Inventando Existências
Joyce confessou que gostaria de fazer uma pintura de
Dublin, sua terra natal, tão completa que se um dia a cidade desaparecesse
repentinamente da terra pudesse ser reconhecida a partir de um livro seu.
Tentou - e por certo o conseguiu - a difícil façanha em Ulisses.
Muitos outros escritores também voltaram-se
para suas raízes. Eu prefiro as cidades invisíveis, as inventadas,
as que são pedaços de recordações de vários
lugares, inclusive da cidade de nascimento.
Nunca senti a combustão literária
fundamental para desvendar as cidades dos meus primeiros anos de vida:
Itapé, onde nasci na fazenda Bela Vista; Itabuna, onde passei a
infância e adolescência; Ilhéus, onde vivi os últimos
anos brasilis. O que relembrar? Mentir, acariciar ou despejar amargura?
Escrever suave, brutal ou ácido?
══════════
=== Instruções do exercício ===
Substitua "fazenda Bela Vista" por "fazenda Boa Vista" no trecho do texto sobre cidades inventadas que vai de "Muitos outros escritores" até "ou despejar amargura?", e transcreva o trecho já com essa troca.

=== Entradas extraídas ===
══════════
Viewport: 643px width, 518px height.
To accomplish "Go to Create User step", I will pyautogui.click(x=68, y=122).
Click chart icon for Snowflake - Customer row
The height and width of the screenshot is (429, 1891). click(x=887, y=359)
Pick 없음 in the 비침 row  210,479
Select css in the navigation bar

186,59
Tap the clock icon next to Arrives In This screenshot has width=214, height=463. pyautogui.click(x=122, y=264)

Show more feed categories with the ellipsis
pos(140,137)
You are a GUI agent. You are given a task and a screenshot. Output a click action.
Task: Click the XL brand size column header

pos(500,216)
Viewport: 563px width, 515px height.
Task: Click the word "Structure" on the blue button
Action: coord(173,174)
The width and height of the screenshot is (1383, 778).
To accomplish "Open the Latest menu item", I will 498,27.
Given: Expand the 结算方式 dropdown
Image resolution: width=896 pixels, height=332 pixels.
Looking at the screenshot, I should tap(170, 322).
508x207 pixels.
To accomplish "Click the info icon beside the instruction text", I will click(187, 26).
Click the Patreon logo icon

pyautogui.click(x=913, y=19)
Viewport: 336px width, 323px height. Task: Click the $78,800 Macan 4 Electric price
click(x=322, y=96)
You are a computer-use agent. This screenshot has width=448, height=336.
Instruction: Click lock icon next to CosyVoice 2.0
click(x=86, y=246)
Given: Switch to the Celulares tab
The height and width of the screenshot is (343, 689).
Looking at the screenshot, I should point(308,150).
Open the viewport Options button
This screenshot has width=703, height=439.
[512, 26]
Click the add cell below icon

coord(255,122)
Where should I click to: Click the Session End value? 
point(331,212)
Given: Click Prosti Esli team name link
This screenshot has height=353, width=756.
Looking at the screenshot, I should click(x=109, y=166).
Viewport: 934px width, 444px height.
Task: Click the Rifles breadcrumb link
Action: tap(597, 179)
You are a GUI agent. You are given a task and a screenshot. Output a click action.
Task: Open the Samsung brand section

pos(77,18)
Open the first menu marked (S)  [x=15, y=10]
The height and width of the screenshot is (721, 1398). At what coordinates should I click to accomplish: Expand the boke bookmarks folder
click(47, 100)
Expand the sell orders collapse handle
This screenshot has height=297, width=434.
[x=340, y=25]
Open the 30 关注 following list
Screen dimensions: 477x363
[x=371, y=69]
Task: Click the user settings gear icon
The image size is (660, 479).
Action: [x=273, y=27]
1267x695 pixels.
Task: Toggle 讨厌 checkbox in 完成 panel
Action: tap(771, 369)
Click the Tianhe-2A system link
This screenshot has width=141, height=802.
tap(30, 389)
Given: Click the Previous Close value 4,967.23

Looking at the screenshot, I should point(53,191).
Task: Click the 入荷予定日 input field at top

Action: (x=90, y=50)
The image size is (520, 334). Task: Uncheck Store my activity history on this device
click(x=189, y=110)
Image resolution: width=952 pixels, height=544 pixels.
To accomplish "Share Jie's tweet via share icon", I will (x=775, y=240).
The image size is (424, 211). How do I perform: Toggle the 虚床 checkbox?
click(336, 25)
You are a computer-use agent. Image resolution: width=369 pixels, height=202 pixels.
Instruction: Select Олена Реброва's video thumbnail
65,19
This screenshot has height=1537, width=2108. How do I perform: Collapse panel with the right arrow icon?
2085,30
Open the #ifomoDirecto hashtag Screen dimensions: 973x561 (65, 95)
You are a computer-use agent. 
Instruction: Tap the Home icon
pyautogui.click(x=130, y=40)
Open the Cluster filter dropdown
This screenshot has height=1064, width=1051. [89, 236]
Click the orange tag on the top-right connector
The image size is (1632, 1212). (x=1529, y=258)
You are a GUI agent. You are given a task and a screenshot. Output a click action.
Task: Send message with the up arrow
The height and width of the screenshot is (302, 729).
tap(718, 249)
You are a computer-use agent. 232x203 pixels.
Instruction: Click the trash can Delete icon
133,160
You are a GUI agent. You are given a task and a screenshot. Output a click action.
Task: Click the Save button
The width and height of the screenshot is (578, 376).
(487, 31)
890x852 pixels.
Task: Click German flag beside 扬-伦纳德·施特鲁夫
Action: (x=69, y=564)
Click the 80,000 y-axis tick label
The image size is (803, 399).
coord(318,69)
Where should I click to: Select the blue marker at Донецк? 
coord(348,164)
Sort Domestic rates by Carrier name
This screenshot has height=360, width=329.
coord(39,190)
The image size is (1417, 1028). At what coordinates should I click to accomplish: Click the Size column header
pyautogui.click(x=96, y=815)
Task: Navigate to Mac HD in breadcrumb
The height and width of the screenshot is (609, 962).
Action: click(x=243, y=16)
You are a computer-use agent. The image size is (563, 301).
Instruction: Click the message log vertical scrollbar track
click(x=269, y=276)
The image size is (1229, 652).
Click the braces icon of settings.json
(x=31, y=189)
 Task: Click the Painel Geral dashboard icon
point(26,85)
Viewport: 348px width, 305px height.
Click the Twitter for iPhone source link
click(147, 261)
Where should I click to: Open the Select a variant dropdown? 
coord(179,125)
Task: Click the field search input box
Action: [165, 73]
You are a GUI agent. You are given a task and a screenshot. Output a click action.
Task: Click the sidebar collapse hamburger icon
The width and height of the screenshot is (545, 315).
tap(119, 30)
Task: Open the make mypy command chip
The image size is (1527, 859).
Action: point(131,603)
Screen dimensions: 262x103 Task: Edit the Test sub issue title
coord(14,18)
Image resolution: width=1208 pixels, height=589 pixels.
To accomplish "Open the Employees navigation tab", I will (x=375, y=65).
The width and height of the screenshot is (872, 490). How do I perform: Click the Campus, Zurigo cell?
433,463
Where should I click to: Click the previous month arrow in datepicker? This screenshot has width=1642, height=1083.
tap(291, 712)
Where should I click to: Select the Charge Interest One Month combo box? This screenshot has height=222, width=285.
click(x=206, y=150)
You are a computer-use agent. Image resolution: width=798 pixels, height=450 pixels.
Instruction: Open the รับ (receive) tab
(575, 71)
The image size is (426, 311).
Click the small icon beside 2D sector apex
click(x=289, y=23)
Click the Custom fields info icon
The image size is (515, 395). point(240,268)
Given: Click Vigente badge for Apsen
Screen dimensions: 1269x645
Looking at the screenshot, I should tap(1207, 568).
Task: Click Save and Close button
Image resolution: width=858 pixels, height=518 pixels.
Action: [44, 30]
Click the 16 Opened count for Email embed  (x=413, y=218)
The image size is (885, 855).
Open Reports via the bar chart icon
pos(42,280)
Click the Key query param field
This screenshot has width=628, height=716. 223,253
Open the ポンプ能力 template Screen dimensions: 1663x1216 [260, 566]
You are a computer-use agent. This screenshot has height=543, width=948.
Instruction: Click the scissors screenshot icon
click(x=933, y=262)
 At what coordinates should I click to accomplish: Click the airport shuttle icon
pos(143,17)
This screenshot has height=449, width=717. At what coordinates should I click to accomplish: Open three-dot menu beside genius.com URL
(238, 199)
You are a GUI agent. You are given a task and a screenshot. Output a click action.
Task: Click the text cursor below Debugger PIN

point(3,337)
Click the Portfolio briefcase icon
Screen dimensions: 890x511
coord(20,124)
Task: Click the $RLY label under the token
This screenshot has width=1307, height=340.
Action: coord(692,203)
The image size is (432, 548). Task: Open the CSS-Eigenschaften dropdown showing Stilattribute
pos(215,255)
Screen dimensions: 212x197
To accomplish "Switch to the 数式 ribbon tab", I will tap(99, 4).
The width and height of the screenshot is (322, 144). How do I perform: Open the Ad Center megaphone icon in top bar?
══════════
=== Resolução ===
Muitos outros escritores também voltaram-se
para suas raízes. Eu prefiro as cidades invisíveis, as inventadas,
as que são pedaços de recordações de vários
lugares, inclusive da cidade de nascimento.
Nunca senti a combustão literária
fundamental para desvendar as cidades dos meus primeiros anos de vida:
Itapé, onde nasci na fazenda Boa Vista; Itabuna, onde passei a
infância e adolescência; Ilhéus, onde vivi os últimos
anos brasilis. O que relembrar? Mentir, acariciar ou despejar amargura?